BTW, what does this mean for older weights, based on the original kg?

Any older weights that needed that precision were already being modified/adjusted as needed, given the mass drift difference between the Kg weights around the world.
 
A bit different than this, but if we're going for completely alt-history scenarios, or ones ignoring legacy measurements, I've wondered about metricating based on the fathom (6 ft) rather than the metre...
Wow, what a missed opportunity.

Have you ever proposed it on AH.com? It's probably too late to include in LTTW, but it definitely sounds like a nice AH possibility.
(I'm assuming that chronologically it first gets defined as 1/1000 of a nautical mile - around 1.852 OTL meters [exactly 50/27 if we take the nautical definition of the meter] - then redefined by the wavelength in the early 20th century.)

That said, one big OTL circumstance in favor of the meter was that a common early proposal (notably by John Wilkins and Titus Livius Burattini, the latter actually using the word "meter" for it) was to take the length of a 1-second pendulum as the main length unit, and by sheer coincidence this happens to be within one part in 100 from the nautical meter (more precisely, about 0.994 of it, but the last digit depends on latitude).

__SHORT PROBLEM 1__:
Answer these questions from the passage:
(a) How long is a fathom, according to the passage?
(b) What fraction of a nautical mile is the unit assumed to be first defined as?
(c) Which of the two people named for the pendulum proposal actually used the word "meter" for that unit?
__SHORT PROBLEM 2__: Which abbreviations in the passage are written entirely in capital letters? Leave out the website name and list each one once.
__SHORT PROBLEM 3__: Write out the part of the passage starting at "BTW, what does" and ending at "than the metre...".

__SUPPLIED ENTRIES__:

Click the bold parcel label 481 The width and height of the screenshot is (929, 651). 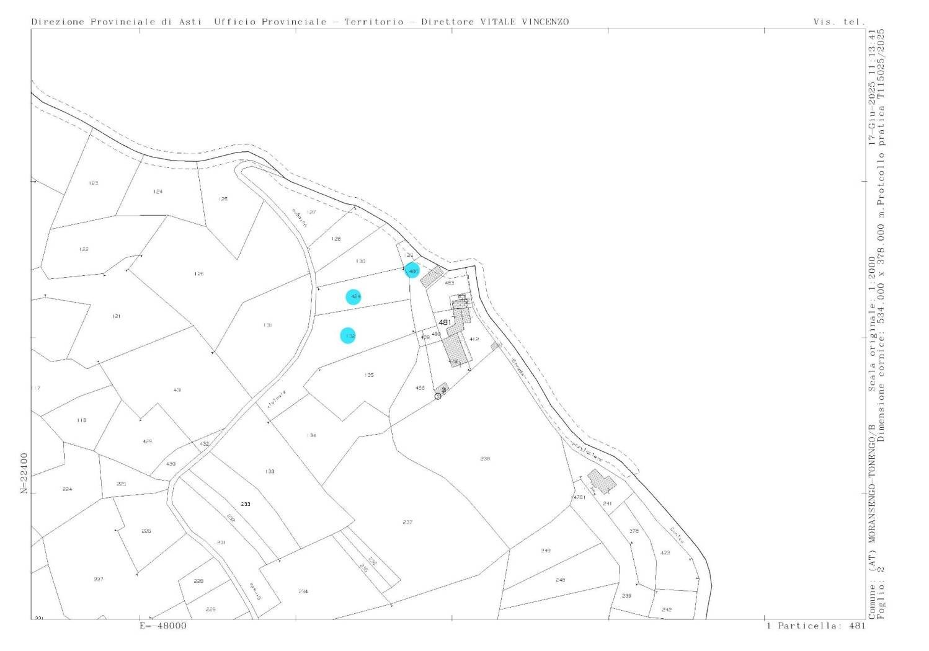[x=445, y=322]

---

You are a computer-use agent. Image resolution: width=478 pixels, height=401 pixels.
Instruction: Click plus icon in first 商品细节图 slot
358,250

==

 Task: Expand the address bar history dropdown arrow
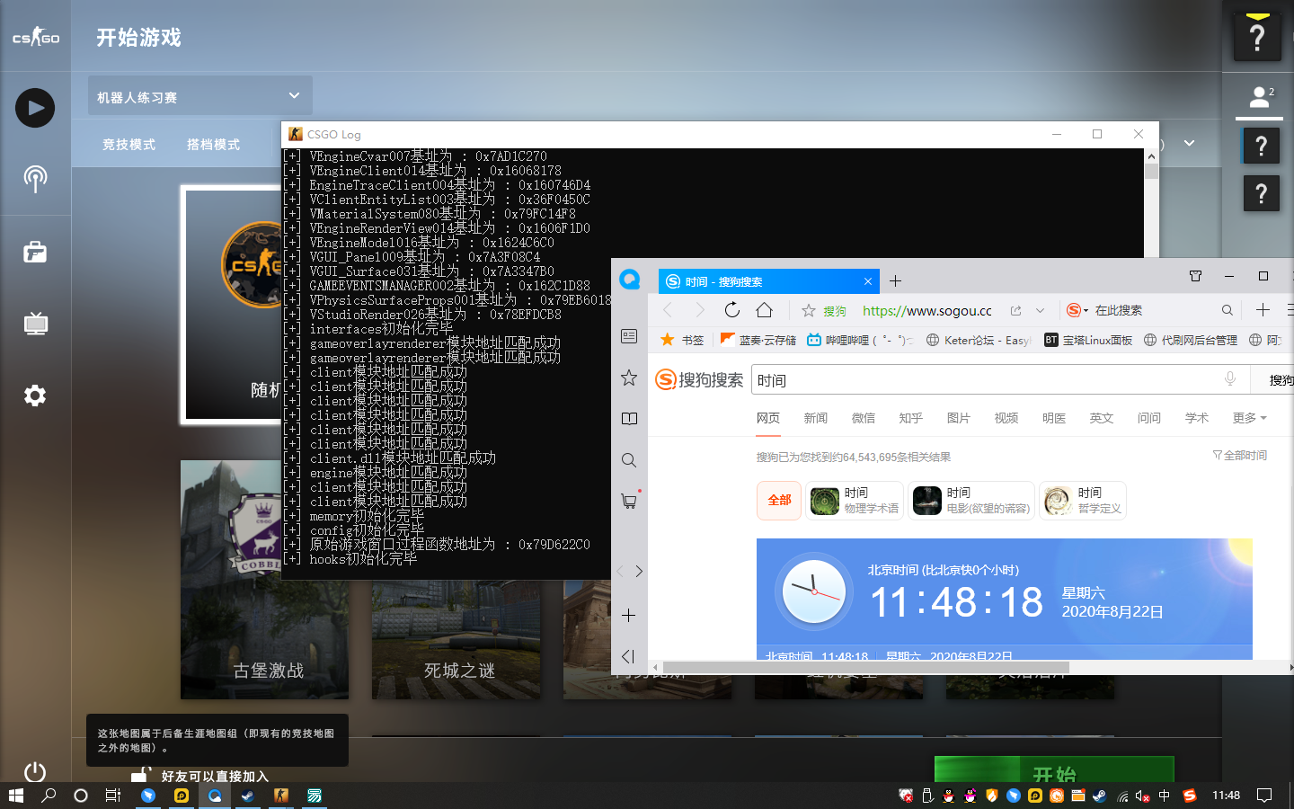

__WRITTEN SOLUTION 1__:
(a) 6 ft
(b) 1/1000
(c) Titus Livius Burattini

__WRITTEN SOLUTION 2__: BTW, AH, LTTW, OTL

__WRITTEN SOLUTION 3__:
BTW, what does this mean for older weights, based on the original kg?

Any older weights that needed that precision were already being modified/adjusted as needed, given the mass drift difference between the Kg weights around the world.
 
A bit different than this, but if we're going for completely alt-history scenarios, or ones ignoring legacy measurements, I've wondered about metricating based on the fathom (6 ft) rather than the metre...